__ASSIGNED TASK A__: According to the article on testing link quality in a multihomed router, which ping utility does the author prefer on Linux?

__TEXT SEGMENT__:
--- START ---
Ping with TCL and multihomed router for quality measurement.
Introduction
In this article I'm describing how can
be tested quality of links in a multi-homed router environment. At
the end of the article you can find attached texts of the program.
During this article, it's supposed, you are using Debian system. In
case of any other distribution, things should work the same way, but
there may be a need for minimalistic changes.
Imagine, you have a linux router which
is connected to more then one, Internet providers. Such connection is
often reffered as multihomed. In multihomed network scenario, you may
want to track an Internet quality of both connections and choose the
best one.
An interesting case of a multihomed
network is - a multihomed router with VPN connections.
As you may see from the example
drawing, if every office have 2 connections to the Internet, then we
should have 4 VPN tunnels to cover each of possible Internet routs to
interconnect both VPN routers.
In this scenario we have 4 routes to
test. We have 4 directions to 'ping'. Real world cases may be much
more complicated than this example (and have more directions to
'ping').
Unfortunately, TCL is very weak from
the point of view of networking. So, in case of 'ping' utility, we
should, either create new TCL module or use external, already
existing utility. We will use the second approach, which is usually
much easier to implement.
For our purposes, from all existing (on
Linux) 'ping' utilities, I prefer to use “oping”.
apt-cache
show oping
gives us a link to a homepage:
Homepage: http://verplant.org/liboping/
From manual page we can see how to use
the command:
oping [-4
| -6] [-c count] [-i
interval] host [host [host ...]]
The beautiful part of 'oping' syntax is
that you can specify more then one host to ping. For example:
oping
10.0.3.1 10.0.4.1
will send ICMP messages to both
destinations. In reply we will get:
PING
10.0.3.1 (10.0.3.1) 56 bytes of data.
PING
10.0.4.1 (10.0.4.1) 56 bytes of data.
56
bytes from 10.0.3.1 (10.0.3.1): icmp_seq=1 ttl=63 time=1.77 ms
56
bytes from 10.0.4.1 (10.0.4.1): icmp_seq=1 ttl=63 time=1.20 ms
56
bytes from 10.0.3.1 (10.0.3.1): icmp_seq=2 ttl=63 time=0.97 ms
56
bytes from 10.0.4.1 (10.0.4.1): icmp_seq=2 ttl=63 time=1.33 ms
56
bytes from 10.0.3.1 (10.0.3.1): icmp_seq=3 ttl=63 time=1.27 ms
56
bytes from 10.0.4.1 (10.0.4.1): icmp_seq=3 ttl=63 time=1.17 ms
Please, note, ICMP sequence (icmp_seq)
--- END ---
__ASSIGNED TASK B__: Update the listing starting at the line that contains "What do you see at coordinates (1987, 524)" and ending at the line that contains "Looking at the image, I should click on (320, 453).", replacing "coordinate pair" with "pair of numbers" and keeping everything else unchanged. Return only those lines.

__MATERIAL FOR THE TASK__:
--- START ---
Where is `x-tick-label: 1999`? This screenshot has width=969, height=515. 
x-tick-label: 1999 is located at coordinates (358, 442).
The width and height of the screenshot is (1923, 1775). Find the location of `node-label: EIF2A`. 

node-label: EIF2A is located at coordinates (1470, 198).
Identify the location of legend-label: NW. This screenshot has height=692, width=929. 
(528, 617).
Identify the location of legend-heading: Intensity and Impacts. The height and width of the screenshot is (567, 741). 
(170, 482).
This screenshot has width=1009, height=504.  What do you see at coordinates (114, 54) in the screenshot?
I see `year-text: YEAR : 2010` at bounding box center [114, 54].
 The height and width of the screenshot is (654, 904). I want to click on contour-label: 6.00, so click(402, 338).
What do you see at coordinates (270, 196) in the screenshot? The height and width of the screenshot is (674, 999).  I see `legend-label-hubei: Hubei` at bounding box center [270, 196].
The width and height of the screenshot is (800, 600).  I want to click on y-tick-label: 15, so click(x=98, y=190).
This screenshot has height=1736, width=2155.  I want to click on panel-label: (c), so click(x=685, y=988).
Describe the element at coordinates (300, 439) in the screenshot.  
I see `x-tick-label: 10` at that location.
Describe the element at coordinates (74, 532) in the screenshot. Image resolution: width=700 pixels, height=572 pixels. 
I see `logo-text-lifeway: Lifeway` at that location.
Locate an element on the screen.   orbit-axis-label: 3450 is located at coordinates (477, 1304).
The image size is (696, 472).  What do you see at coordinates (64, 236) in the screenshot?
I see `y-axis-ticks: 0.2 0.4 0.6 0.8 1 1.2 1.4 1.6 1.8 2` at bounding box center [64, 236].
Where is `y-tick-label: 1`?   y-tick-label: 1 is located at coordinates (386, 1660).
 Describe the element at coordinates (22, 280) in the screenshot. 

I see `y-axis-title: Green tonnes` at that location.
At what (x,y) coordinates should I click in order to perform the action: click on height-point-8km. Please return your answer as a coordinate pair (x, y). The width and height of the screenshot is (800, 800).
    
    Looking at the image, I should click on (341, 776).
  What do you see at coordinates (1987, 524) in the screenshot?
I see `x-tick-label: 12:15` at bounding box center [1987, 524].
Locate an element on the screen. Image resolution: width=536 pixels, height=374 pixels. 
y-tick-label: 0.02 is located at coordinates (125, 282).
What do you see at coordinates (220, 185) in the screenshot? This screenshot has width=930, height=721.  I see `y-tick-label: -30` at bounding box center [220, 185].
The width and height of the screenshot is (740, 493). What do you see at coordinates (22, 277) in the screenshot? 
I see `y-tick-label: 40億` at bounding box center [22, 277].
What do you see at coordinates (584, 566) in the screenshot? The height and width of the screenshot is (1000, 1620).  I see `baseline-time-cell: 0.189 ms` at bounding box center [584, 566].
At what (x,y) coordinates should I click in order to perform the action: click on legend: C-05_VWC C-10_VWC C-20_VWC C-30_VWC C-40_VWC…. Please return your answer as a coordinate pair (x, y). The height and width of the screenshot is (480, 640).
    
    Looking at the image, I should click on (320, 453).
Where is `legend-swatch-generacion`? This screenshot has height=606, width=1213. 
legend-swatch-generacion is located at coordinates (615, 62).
--- END ---
__ANSWER A__: oping

__ANSWER B__:
  What do you see at coordinates (1987, 524) in the screenshot?
I see `x-tick-label: 12:15` at bounding box center [1987, 524].
Locate an element on the screen. Image resolution: width=536 pixels, height=374 pixels. 
y-tick-label: 0.02 is located at coordinates (125, 282).
What do you see at coordinates (220, 185) in the screenshot? This screenshot has width=930, height=721.  I see `y-tick-label: -30` at bounding box center [220, 185].
The width and height of the screenshot is (740, 493). What do you see at coordinates (22, 277) in the screenshot? 
I see `y-tick-label: 40億` at bounding box center [22, 277].
What do you see at coordinates (584, 566) in the screenshot? The height and width of the screenshot is (1000, 1620).  I see `baseline-time-cell: 0.189 ms` at bounding box center [584, 566].
At what (x,y) coordinates should I click in order to perform the action: click on legend: C-05_VWC C-10_VWC C-20_VWC C-30_VWC C-40_VWC…. Please return your answer as a pair of numbers (x, y). The height and width of the screenshot is (480, 640).
    
    Looking at the image, I should click on (320, 453).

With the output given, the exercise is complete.